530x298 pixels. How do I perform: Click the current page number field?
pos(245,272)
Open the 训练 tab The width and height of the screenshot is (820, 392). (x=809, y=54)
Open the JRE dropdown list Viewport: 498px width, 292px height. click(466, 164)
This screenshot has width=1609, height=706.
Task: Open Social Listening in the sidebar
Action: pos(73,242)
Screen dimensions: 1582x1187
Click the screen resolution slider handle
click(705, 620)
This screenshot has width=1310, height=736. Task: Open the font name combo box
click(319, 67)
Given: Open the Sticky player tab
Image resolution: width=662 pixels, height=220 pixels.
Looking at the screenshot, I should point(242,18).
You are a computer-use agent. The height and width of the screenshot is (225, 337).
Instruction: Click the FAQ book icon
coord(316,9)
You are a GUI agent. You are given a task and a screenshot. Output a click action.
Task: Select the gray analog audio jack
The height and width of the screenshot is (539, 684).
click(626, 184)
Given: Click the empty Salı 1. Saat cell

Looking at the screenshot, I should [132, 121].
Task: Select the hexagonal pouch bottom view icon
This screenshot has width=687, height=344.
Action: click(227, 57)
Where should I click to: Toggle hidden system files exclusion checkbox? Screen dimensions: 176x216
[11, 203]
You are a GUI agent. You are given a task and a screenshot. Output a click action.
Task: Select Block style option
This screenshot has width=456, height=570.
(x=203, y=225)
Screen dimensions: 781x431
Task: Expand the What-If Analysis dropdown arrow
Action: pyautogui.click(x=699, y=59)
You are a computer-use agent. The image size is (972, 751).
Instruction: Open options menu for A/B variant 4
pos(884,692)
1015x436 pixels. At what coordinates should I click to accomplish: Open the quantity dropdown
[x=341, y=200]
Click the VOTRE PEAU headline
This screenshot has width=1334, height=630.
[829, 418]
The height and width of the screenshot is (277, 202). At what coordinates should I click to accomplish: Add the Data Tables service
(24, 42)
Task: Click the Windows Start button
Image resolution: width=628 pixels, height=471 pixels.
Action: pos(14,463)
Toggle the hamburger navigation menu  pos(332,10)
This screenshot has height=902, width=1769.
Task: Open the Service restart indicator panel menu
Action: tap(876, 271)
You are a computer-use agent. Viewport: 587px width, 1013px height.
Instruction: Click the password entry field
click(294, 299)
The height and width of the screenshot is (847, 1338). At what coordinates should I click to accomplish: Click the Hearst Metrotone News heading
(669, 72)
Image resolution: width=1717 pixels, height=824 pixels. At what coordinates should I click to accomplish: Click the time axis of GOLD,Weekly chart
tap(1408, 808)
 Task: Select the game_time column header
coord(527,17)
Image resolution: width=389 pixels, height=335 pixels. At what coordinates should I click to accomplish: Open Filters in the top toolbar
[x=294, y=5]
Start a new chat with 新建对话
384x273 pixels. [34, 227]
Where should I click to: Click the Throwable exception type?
- - - - - - -
Look over the records. Copy the lines that include the word "computer".

You are a computer-use agent. The height and width of the screenshot is (225, 337).
You are a computer-use agent. The image size is (972, 751).
You are a computer-use agent. Viewport: 587px width, 1013px height.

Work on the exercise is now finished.